E dizemos cópia porque o Condestável possuía na sua apreciável livraria, cujo catálogo foi pela primeira vez publicado por Balaguer y Merino e reproduzido pela Senhora D. Carolina Michaëlis de Vasconcelos, em apêndice (I) à recente reedição da Tragédia, um “libre maior de forma de full, scrit en pergami ab corondells, en vulgar castella, ab posts de fust cubertes de cuyro vermell empremptades, ab quatre scudets, e dues anelletes en cascu, tor dargent daurat ab les armes de portogal en los dos scudets, e en los altres dos la roda de fortuna, ab dues tirets de seda groga, intitulat en la cuberta ab letres dor, De la immortalitat de la anima. Feneix en la penultima carta son prestas e aapre; reservat en un stoig de drap violate”.

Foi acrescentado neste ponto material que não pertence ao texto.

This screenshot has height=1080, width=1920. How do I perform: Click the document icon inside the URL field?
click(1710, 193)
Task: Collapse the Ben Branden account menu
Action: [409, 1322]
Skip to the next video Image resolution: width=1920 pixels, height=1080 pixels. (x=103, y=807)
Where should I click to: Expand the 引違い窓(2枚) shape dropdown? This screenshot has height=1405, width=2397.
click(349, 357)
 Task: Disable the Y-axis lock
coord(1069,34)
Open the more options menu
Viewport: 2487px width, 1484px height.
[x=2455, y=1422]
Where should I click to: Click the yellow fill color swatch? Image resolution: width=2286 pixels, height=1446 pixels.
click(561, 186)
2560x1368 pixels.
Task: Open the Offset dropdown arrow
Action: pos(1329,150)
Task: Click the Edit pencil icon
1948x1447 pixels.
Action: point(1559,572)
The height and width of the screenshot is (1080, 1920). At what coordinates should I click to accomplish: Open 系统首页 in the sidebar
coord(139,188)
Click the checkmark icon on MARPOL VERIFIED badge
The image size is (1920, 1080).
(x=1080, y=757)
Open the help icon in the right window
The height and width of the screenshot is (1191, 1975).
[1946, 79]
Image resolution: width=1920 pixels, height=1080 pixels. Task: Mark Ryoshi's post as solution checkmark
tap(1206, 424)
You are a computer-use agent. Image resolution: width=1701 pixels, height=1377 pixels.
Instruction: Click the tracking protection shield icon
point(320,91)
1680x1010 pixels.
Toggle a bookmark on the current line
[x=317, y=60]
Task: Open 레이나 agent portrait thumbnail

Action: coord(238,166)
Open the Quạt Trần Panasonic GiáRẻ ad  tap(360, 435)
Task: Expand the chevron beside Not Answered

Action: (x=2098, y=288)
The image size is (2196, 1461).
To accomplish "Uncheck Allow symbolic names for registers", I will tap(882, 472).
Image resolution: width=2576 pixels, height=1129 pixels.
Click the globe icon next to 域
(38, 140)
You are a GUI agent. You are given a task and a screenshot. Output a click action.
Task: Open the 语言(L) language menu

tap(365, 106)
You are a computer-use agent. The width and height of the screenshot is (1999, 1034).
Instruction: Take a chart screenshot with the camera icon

Vislumbra-se através do laconismo desta descrição, puramente externa, o diálogo platónico, pois cremos não ter existido nesta época nenhuma obra com este título: De la immortalitat de la anima. E sendo assim, que tradução poderia ter sido senão a de Pero Diaz de Toledo? Outro prócere ilustre, o Príncipe de Viana (D. Carlos), cujo falecimento (23-Set.-1461) suscitou as pretensões do Condestável à coroa de Aragão, e a cuja copiosa livraria, que, segundo Teófilo Braga, em grande parte constituiu a do Condestável; mas nos 96 números do seu catálogo não se depara nenhum referente à obra daquele título.

Parece, pois, poder concluir-se que o Condestável D. Pedro foi o primeiro português que leu a tradução de um diálogo platónico — o Phedon—, graças à estima do Marquês de Santillana, e que é necessário avançar no século XVI para se encontrar o real conhecimento da obra do “divino” e a mais profunda influência da sua filosofia na nossa cultura, quer nas ideias gerais, de intenção filosófica, quer na mística, de enlevo religioso.